И в этом очень решающем пункте средневековье приближается к античности и продолжает античность, перенося парадигмы аналитического мышления на самые неожиданные для нас, а если смотреть из античности – не столь уж неожиданные предметы, потому что языческая античность в неоплатонизме уже применяла аналитическую технику мысли также и к мистическому содержанию.

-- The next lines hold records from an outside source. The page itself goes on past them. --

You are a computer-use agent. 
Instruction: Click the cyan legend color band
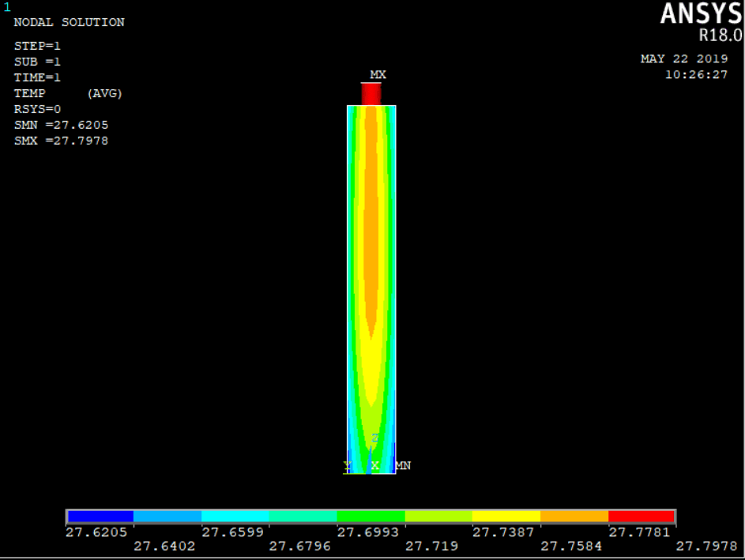pos(235,517)
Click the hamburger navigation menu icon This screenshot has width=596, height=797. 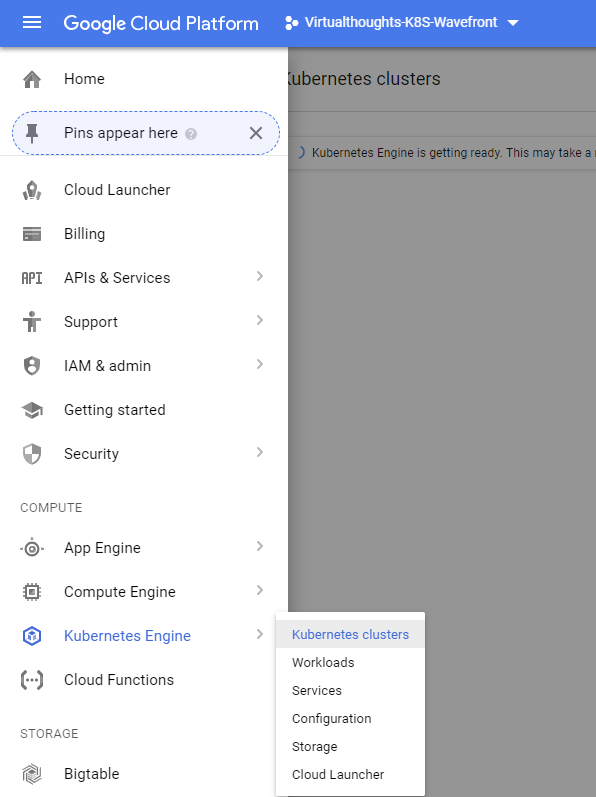point(32,23)
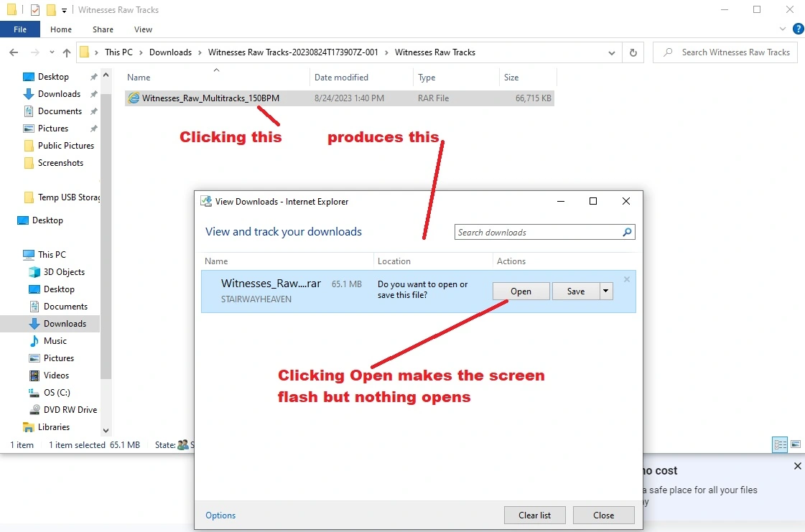Open the File menu tab

click(x=20, y=29)
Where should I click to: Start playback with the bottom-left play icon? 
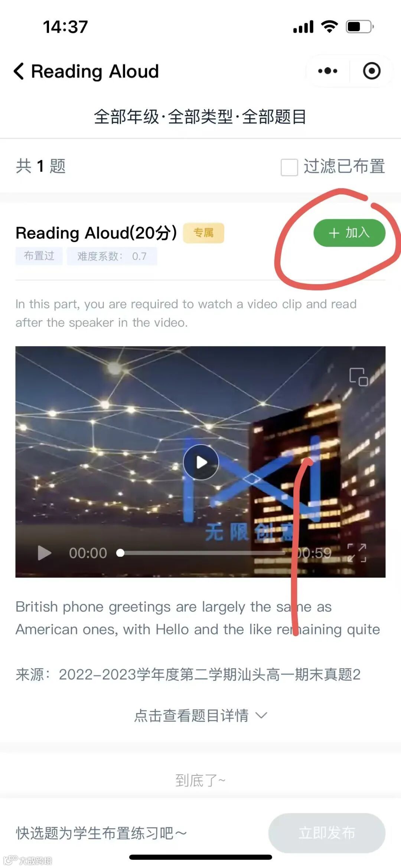pos(44,553)
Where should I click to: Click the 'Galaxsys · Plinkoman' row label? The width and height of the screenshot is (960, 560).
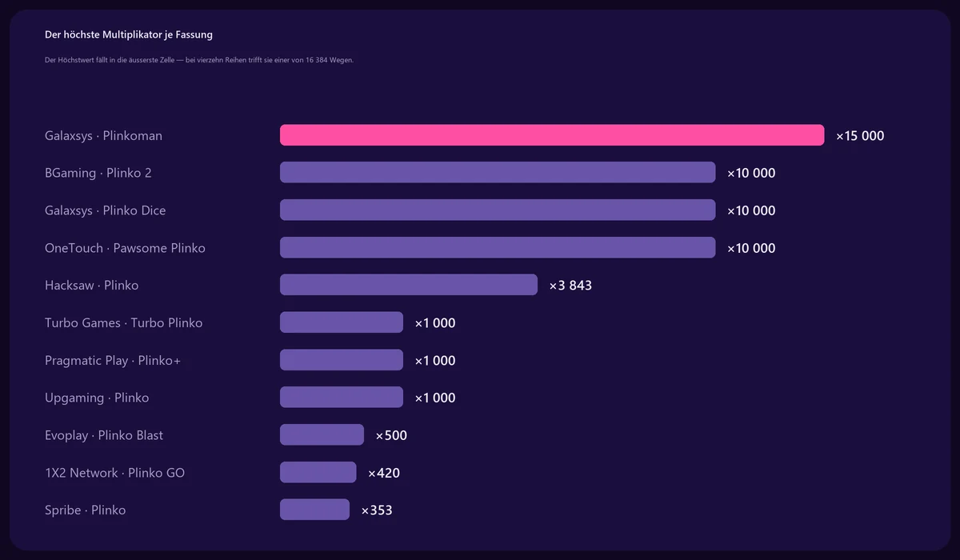103,136
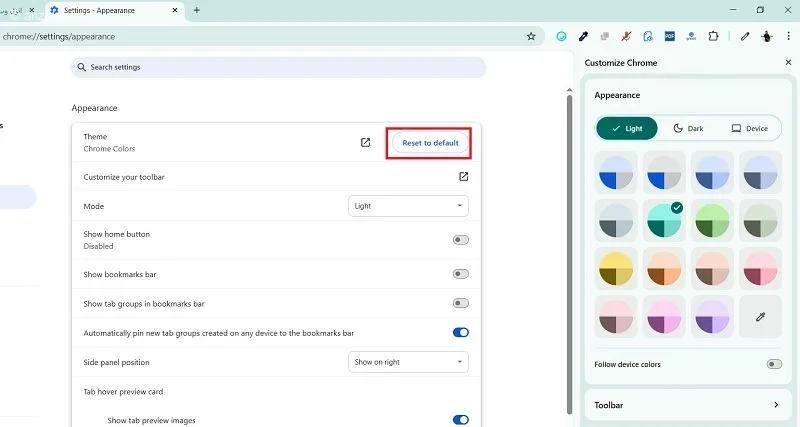Close the Customize Chrome side panel
Image resolution: width=800 pixels, height=427 pixels.
(x=788, y=62)
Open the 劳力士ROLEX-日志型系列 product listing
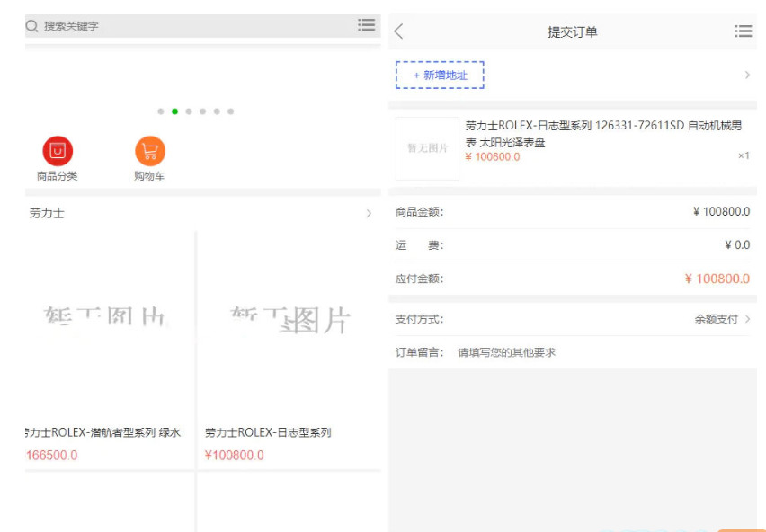 [x=270, y=432]
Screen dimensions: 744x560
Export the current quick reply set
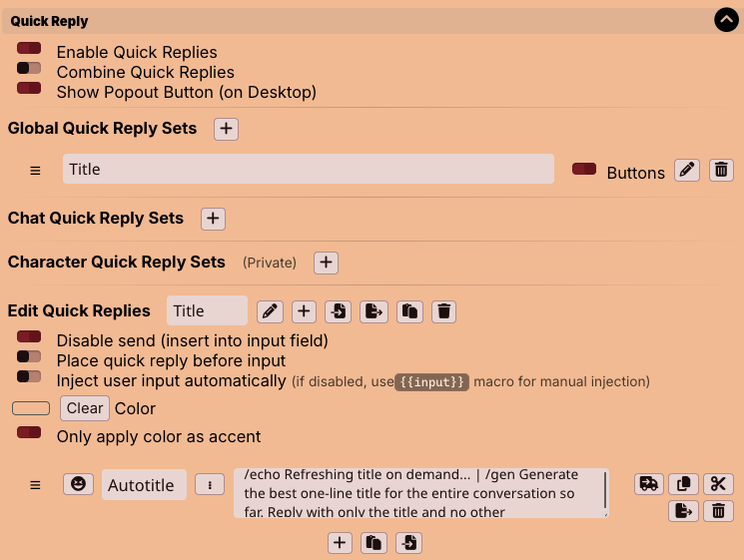tap(373, 311)
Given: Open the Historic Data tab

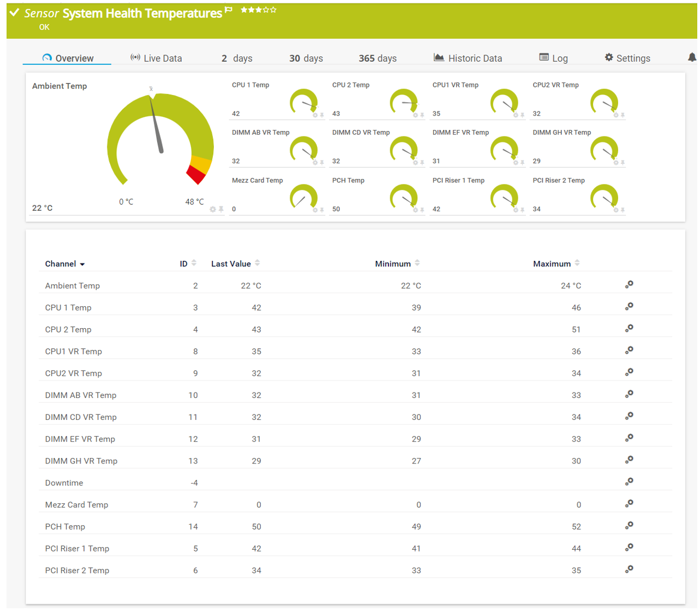Looking at the screenshot, I should (x=468, y=58).
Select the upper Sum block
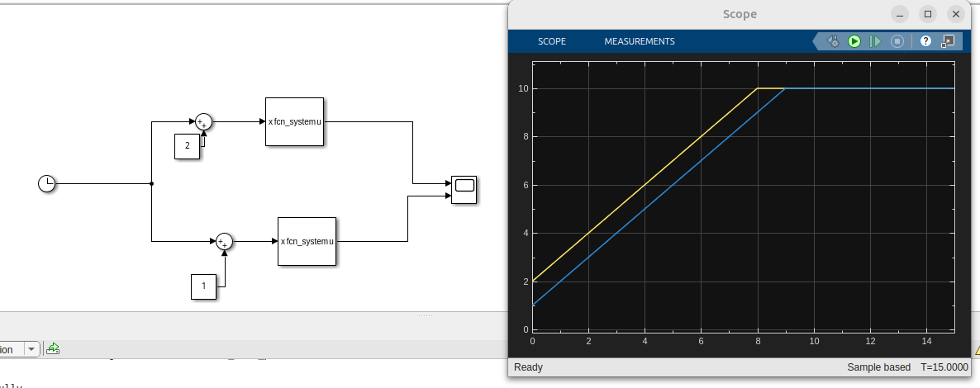Viewport: 980px width, 388px height. click(x=203, y=122)
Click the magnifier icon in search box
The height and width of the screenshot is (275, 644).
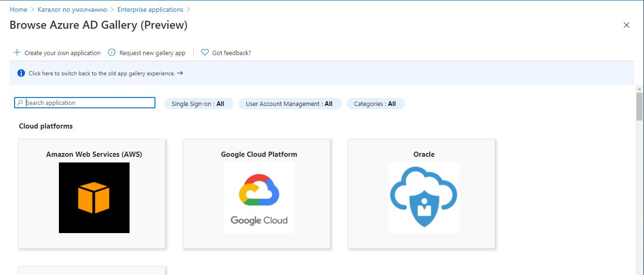20,103
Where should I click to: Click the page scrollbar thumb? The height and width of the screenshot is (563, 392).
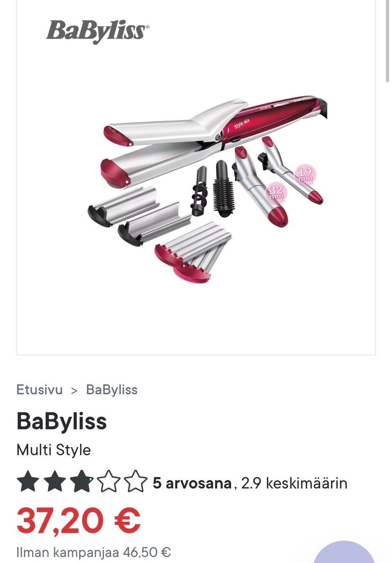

В названии статьи есть слово "рационализм". Мне бы хотелось как можно резче отделить это понятие в пределах моего материала от других понятий, прежде всего от понятия рациональности как свойства гомо сапиенс, от рассудочности и разумности, присущих еще гомеровскому Одиссею, потому что мне представляется чрезвычайно важным, что переход от рациональности к рационализму, т.е. от неформализованной рациональности к формализованной, от разумности как свойства гомо сапиенс к формированию техники самопроверки мысли, когда существуют такие вещи, как гносеологические проблемы, правила логики и т.д., – что переход этот никоим образом не плавный и не может быть описан как эволюция. Вот пример. Слова не становятся терминами, так сказать, незаметно для самих себя и для говорящих людей, просто в ходе постепенного приращения человеческих знаний и усиления умственной активности. Переход от дорефлективной рациональности к рефлективному рационализму, к формализации, которая разрабатывает для себя искусственные нормы. правила и приемы самопроверки, очень бурный, сопровождающийся физическим шумом: шумом скандалов, который сопутствует деятельности софистов в Греции. Когда мы читаем Аристофана, мы чувствуем, до какой степени греческий человек с улицы воспринимал как скандал инверсию мысли, ее обращение на самое себя. Человеку естественно думать обо всем, что перед ним, над ним, под ним, в нем в конце концов, но не о самом мысленном процессе.
Для того чтобы перейти к мысли о мысли, т.е. к рационализму, для этого человеку надо сделать качественно иной шаг. Все мы, вероятно, помним, как трудно дается школьнику переход к дефинициям, к тому, чтобы описывать предмет в формах дефиниций, а не в каких-то иных, каковы, например, нагромождение эпитетов, описание того, как вещь действует (нож – это когда режут, передразнивал наш учитель физики, когда ему пытались подменить дефиницию названием действия). Но именно так описывает, например, любовь апостол Павел в 13-й главе 1 Послания к коринфянам. Он нагнетает глаголы – любовь делает то-то и не делает того-то; любовь – это реальность, которая проявляется в таком-то действии. Вроде бы естественный способ описывать. Наоборот, любой средневековый теолог Запада скажет, что любовь есть virtus infusa (добродетель сверхъестественная) и в этом пункте видно, как далеко средневековье отходит от Библии. Видно также, насколько необратим этот переход через пропасть отделяющую мышление "естественного" рационального человека т.е. мышления в метафорах, в аналогиях, в сравнениях, в антитезах, через описание способа действия, через нагнетание эпитетов и т.д. от рационалистической рефлексии. Сделать этот переход очень трудно, но когда он сделан, пути назад нет, и создается культура, которая имеет совершенно иные способы себя воспроизводить, чем культура дорационалистическая. Любая дефиниция – это словно жесткое семечко, из которого всегда будут вырастать деревья, приносящие плоды, наполненные новыми семечками, новыми дефинициями.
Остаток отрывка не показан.